• OEFENMATERIAAL:
"""

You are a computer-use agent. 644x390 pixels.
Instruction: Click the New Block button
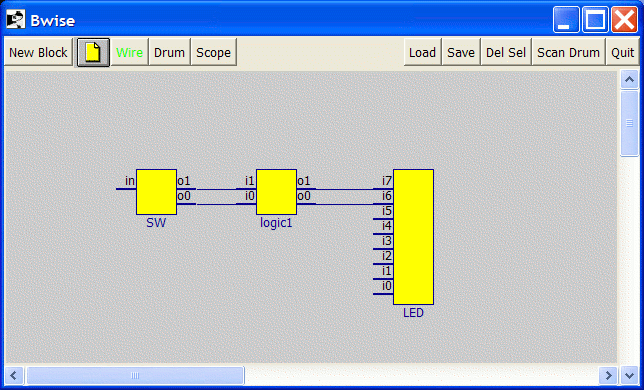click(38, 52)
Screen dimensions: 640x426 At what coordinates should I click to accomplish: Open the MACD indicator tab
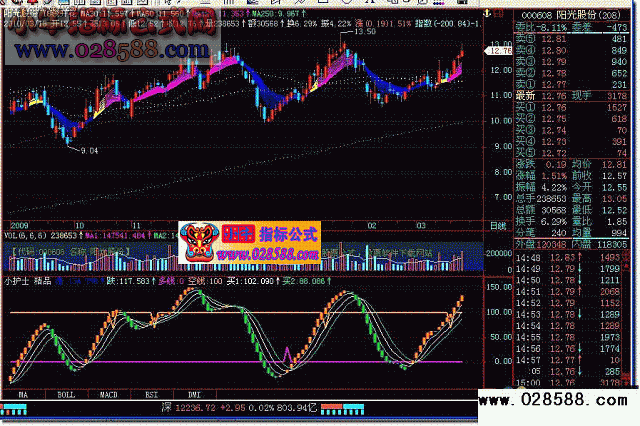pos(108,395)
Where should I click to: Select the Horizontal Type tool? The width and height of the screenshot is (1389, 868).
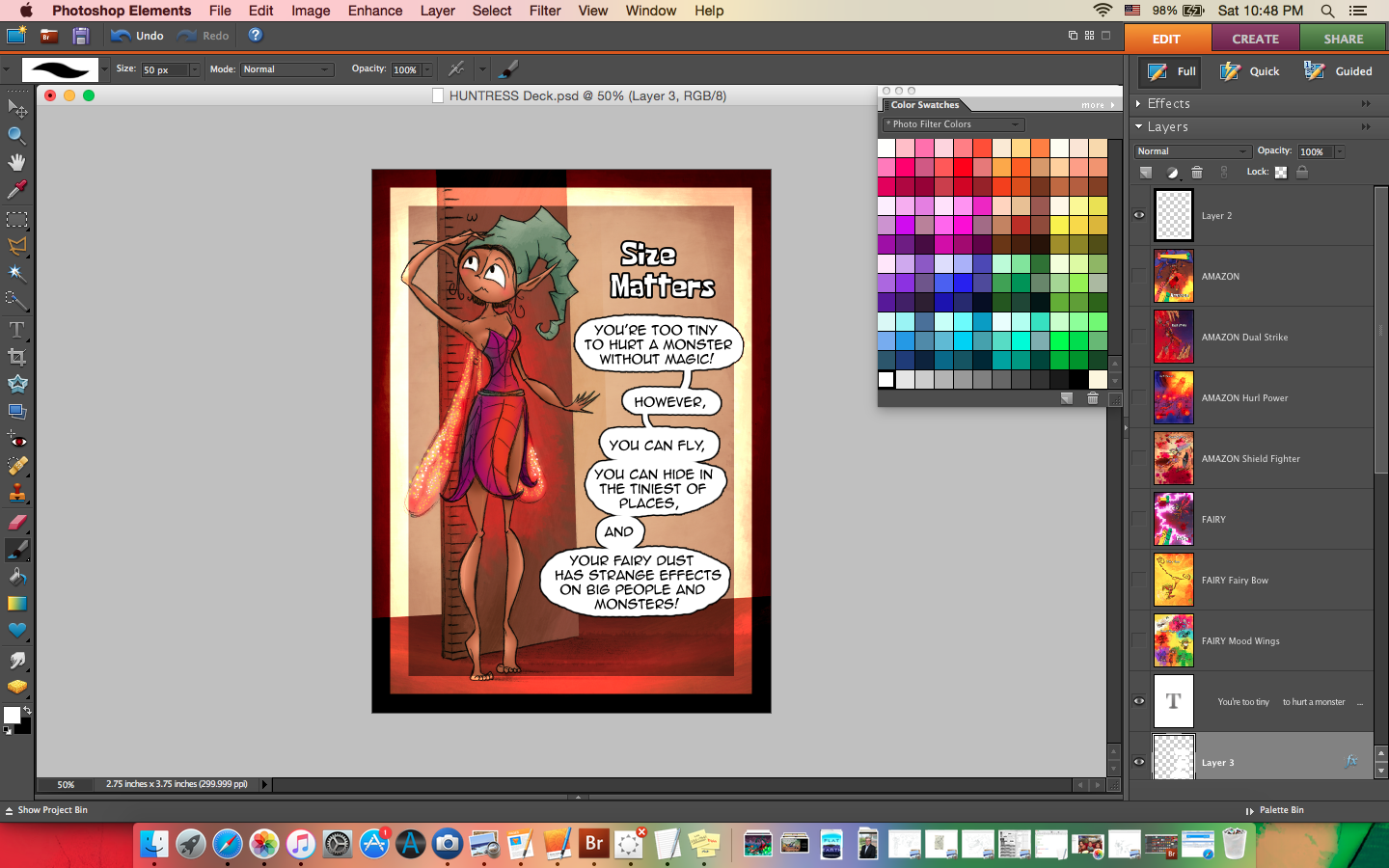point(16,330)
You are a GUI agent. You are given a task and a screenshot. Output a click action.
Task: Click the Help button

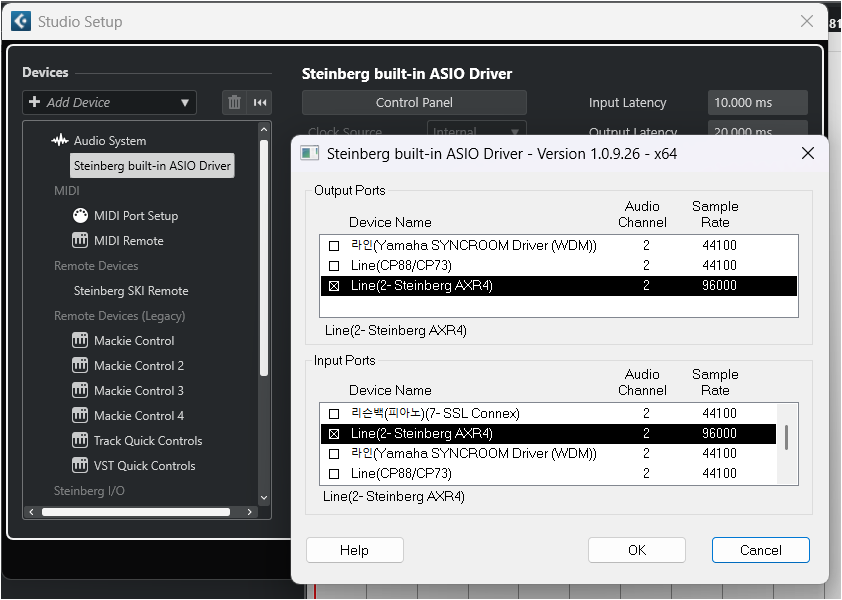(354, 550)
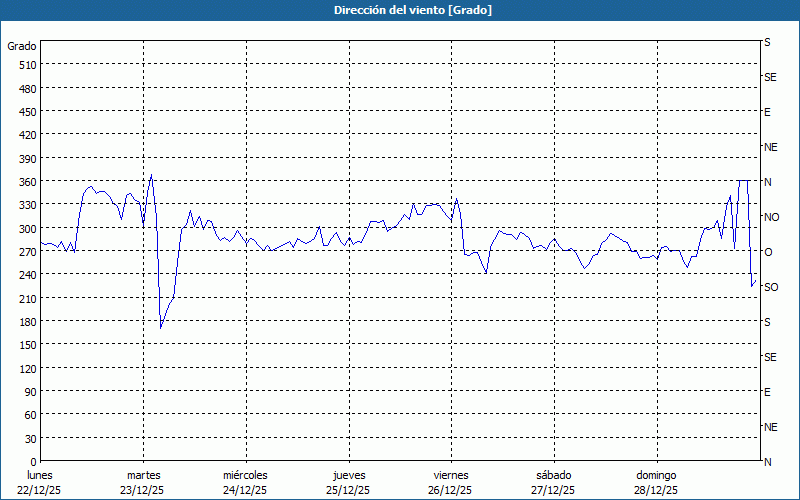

"""

• JOUW OPDRACHT: Schrijf alle regels van het materiaal hierboven letterlijk over, maar laat de afbeeldingen uit je antwoord weg.

• ANTWOORD OP OEFENING:
You are a computer-use agent. 644x390 pixels.
Instruction: Click the New Block button
click(38, 52)
Screen dimensions: 640x426 At what coordinates should I click to accomplish: Open the MACD indicator tab
pos(108,395)
Where should I click to: Select the Horizontal Type tool? The width and height of the screenshot is (1389, 868).
point(16,330)
You are a GUI agent. You are given a task and a screenshot. Output a click action.
Task: Click the Help button

(354, 550)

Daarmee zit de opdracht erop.